RECORD EXTRACTS –
******

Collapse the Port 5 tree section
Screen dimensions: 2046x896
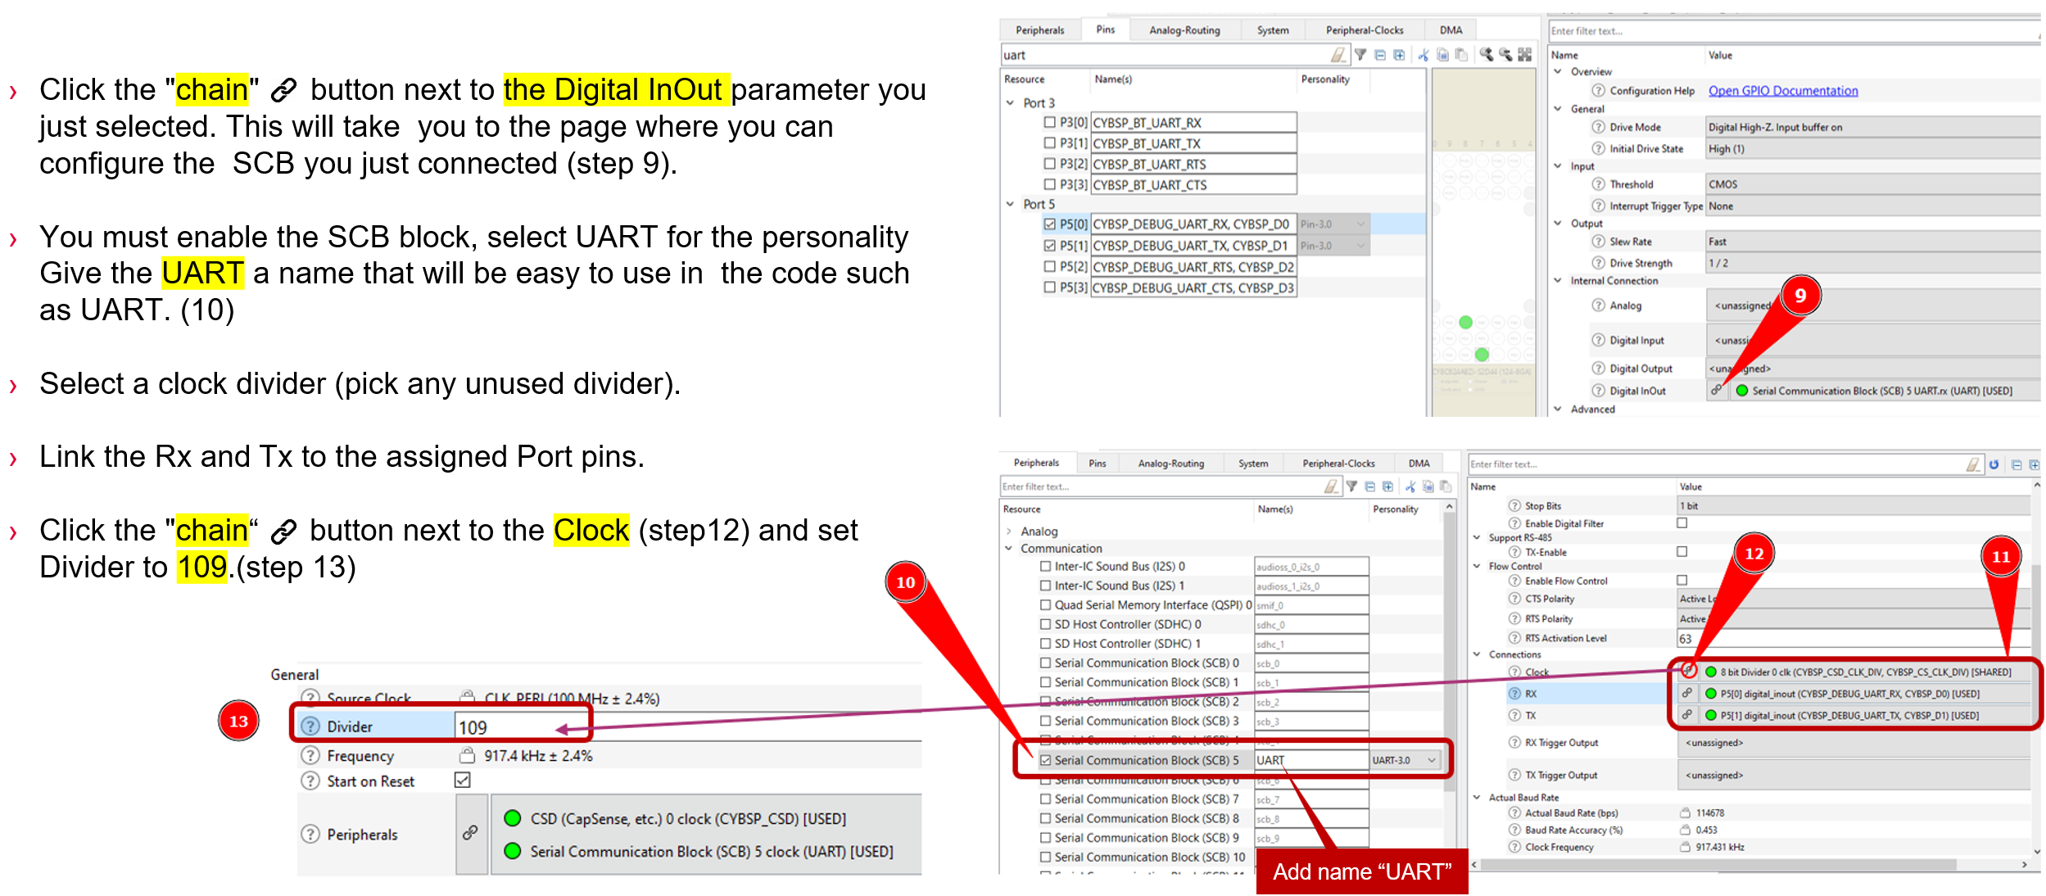[1009, 203]
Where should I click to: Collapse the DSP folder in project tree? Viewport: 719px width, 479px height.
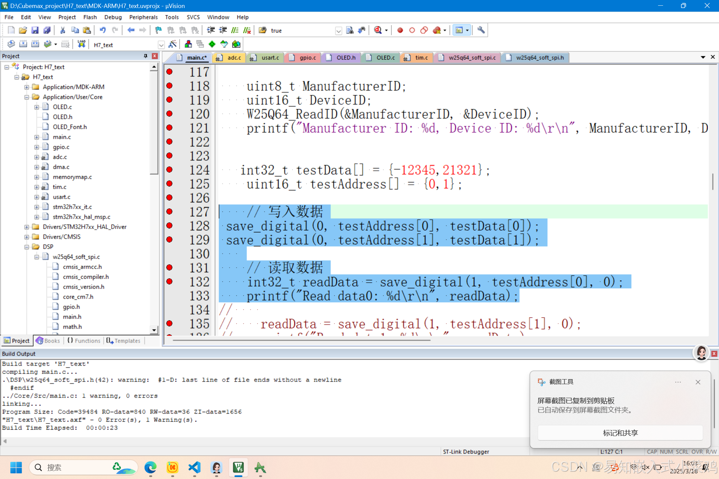(x=27, y=247)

******

EXERCISE DIRECTIONS –
From the line containing "Screen dimensions: 2046x896" through the last line of the data above, write out every line word for word, and nothing else. Do not include the pictures.

ANSWER FOR THE TASK –
Screen dimensions: 2046x896
[1009, 203]
Where should I click to: Collapse the DSP folder in project tree? Viewport: 719px width, 479px height.
(x=27, y=247)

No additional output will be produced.